*Problem description*. Where an entry holds an image, leave the image out; otherwise reproduce the entry exactly.

[Saved entries]
───

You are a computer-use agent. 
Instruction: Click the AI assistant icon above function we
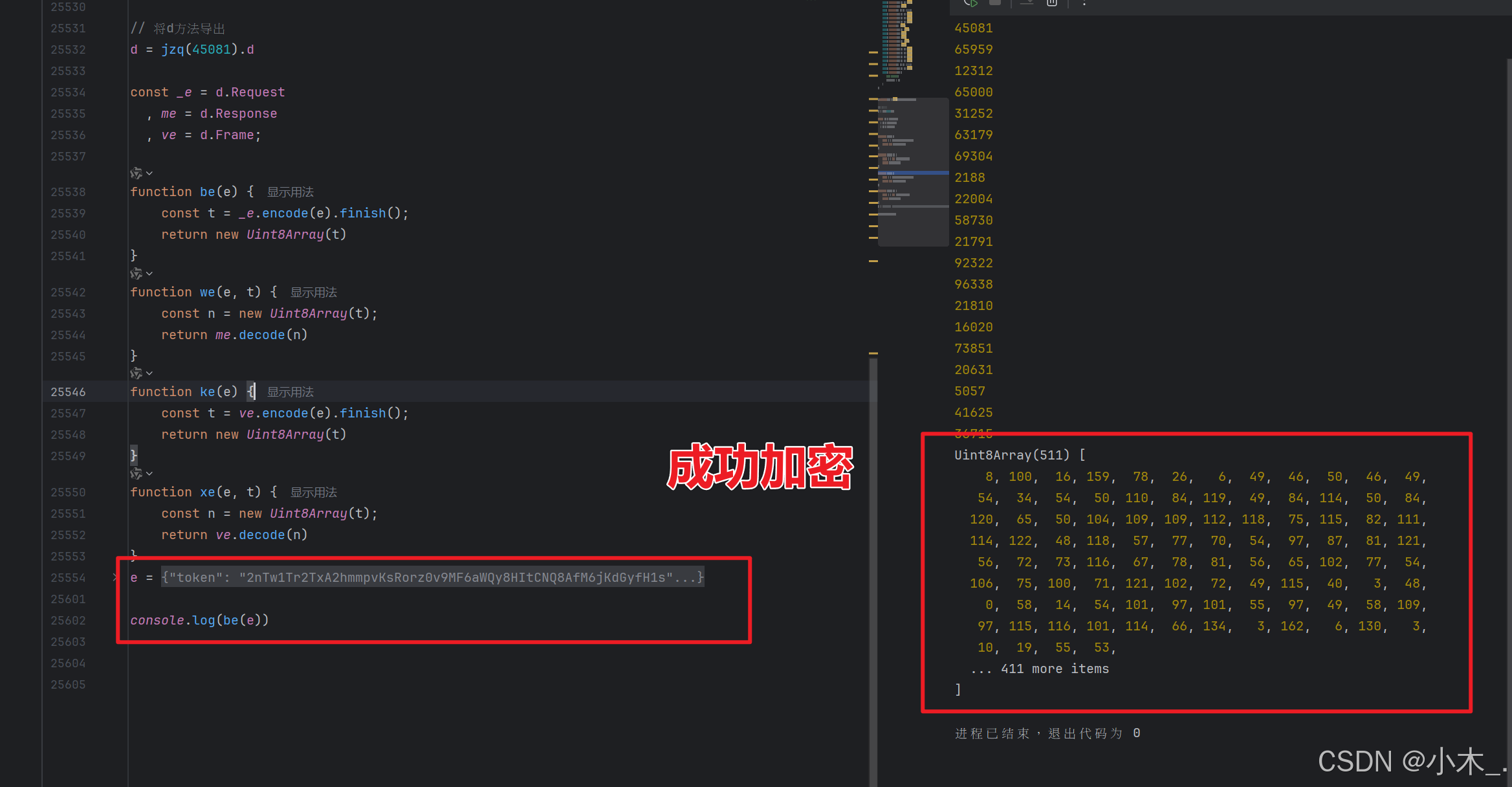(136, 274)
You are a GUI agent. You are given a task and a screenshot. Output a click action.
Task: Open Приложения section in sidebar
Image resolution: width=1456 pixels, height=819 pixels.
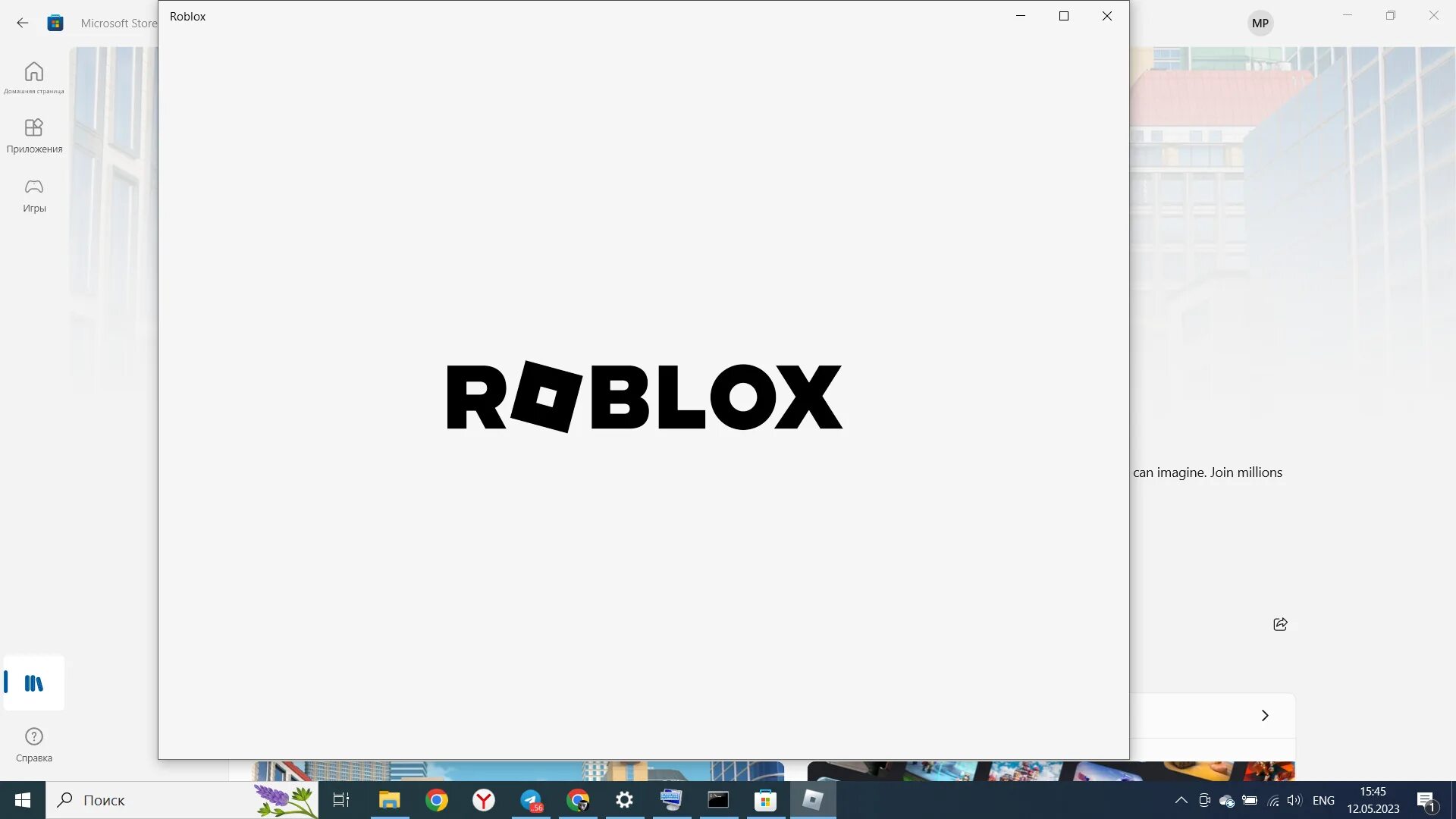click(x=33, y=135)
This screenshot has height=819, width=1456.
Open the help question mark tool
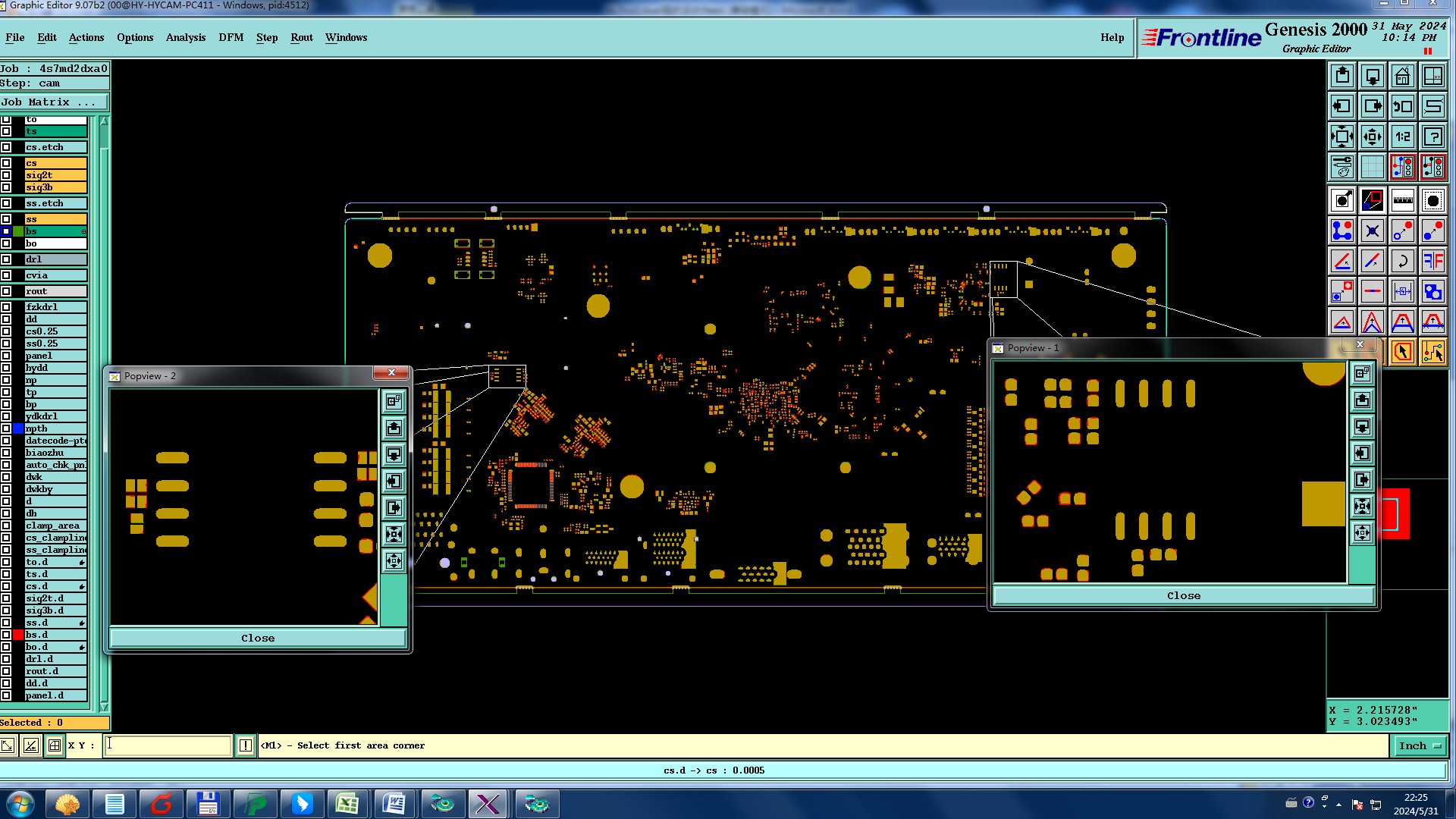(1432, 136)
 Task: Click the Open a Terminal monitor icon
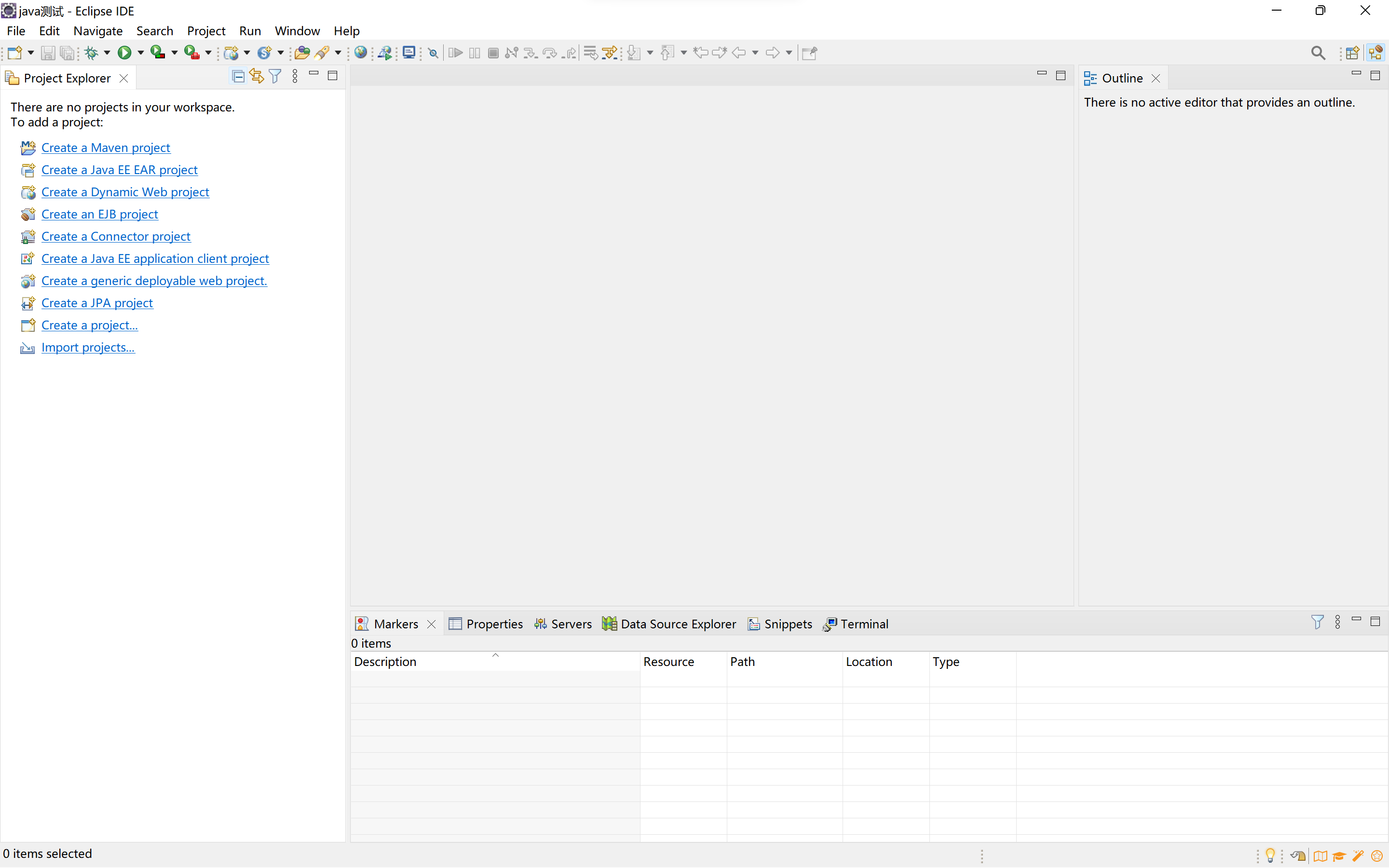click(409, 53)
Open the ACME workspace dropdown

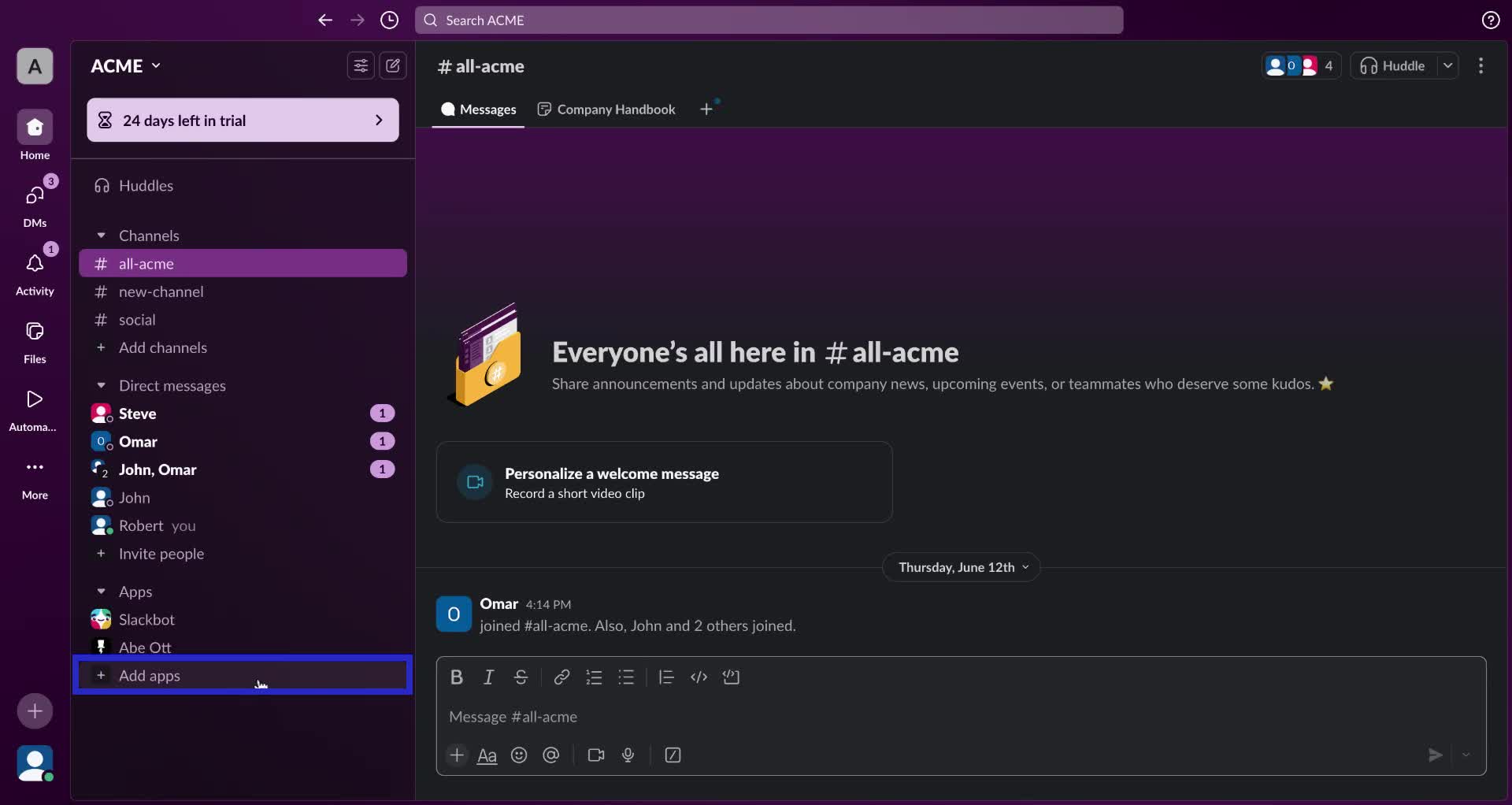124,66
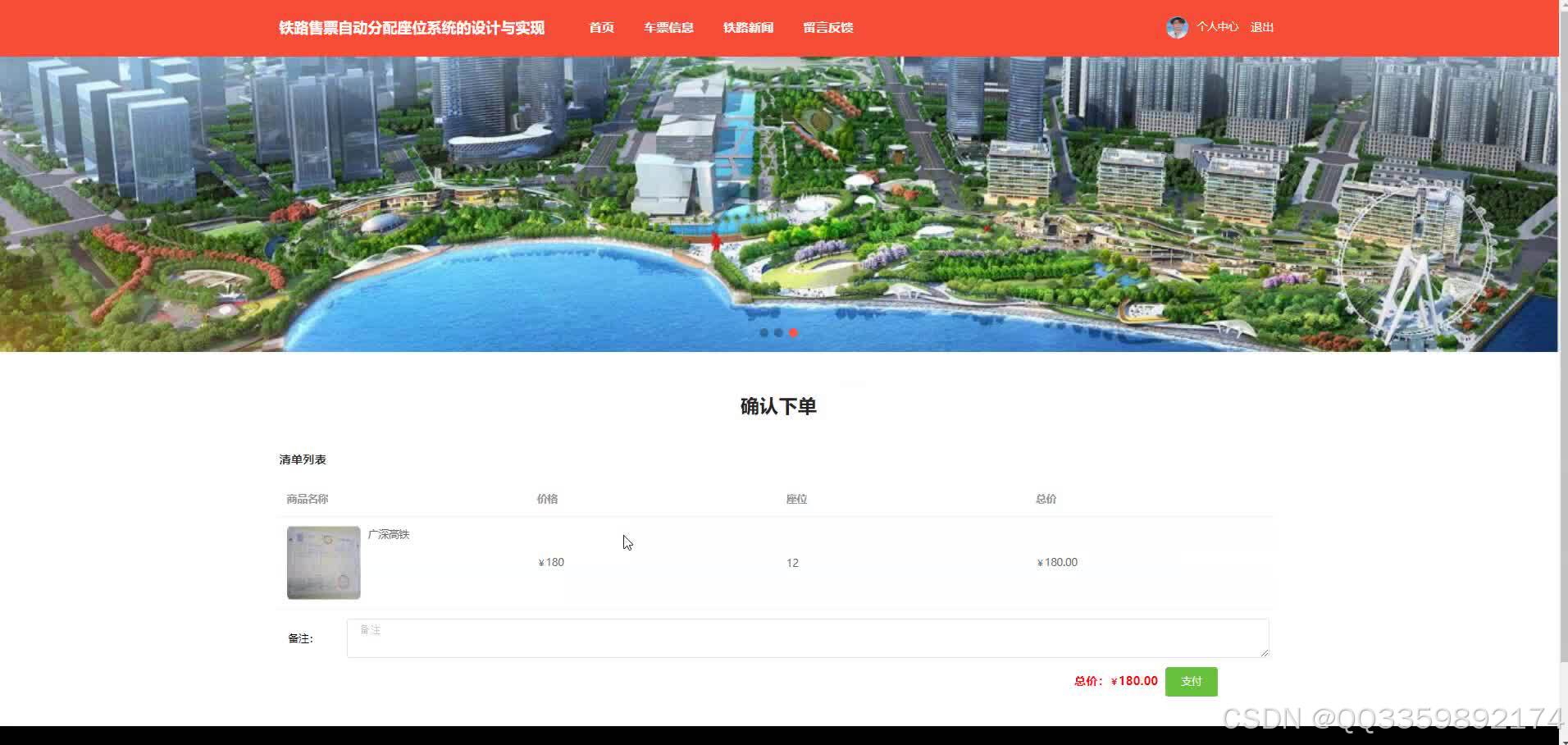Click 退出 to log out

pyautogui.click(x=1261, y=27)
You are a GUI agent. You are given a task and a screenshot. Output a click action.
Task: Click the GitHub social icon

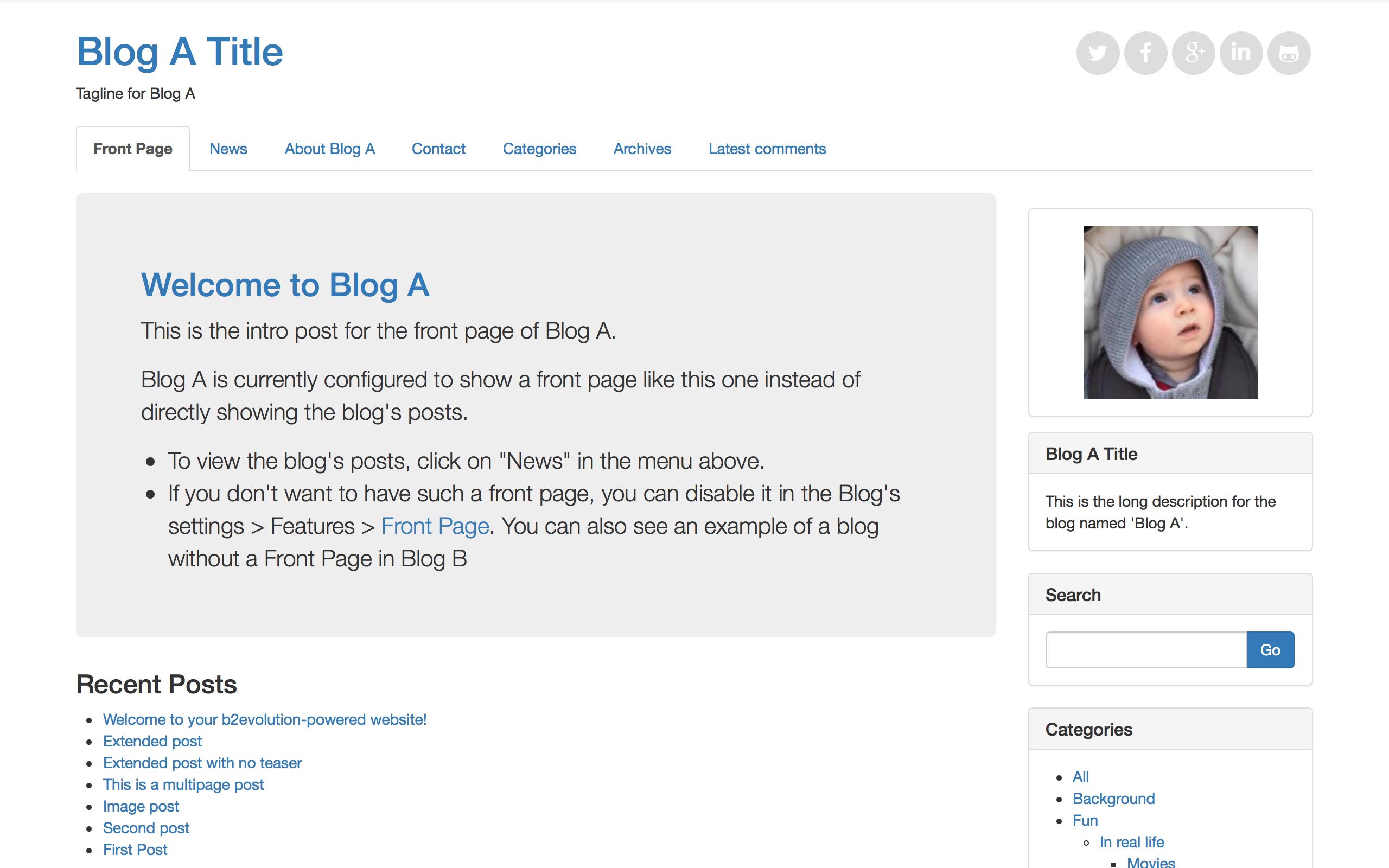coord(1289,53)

───

*Task output*.
You are a computer-use agent. 
Instruction: Click the AI assistant icon above function we
(136, 274)
You are a GUI agent. You are given a task and a screenshot. Output a click action.
Task: Open Приложения section in sidebar
Image resolution: width=1456 pixels, height=819 pixels.
click(x=33, y=135)
This screenshot has height=819, width=1456.
Open the help question mark tool
(1432, 136)
 Task: Click the Open a Terminal monitor icon
click(409, 53)
Open the ACME workspace dropdown

124,66
Click 退出 to log out

pyautogui.click(x=1261, y=27)
You are a GUI agent. You are given a task and a screenshot. Output a click action.
Task: Click the GitHub social icon

coord(1289,53)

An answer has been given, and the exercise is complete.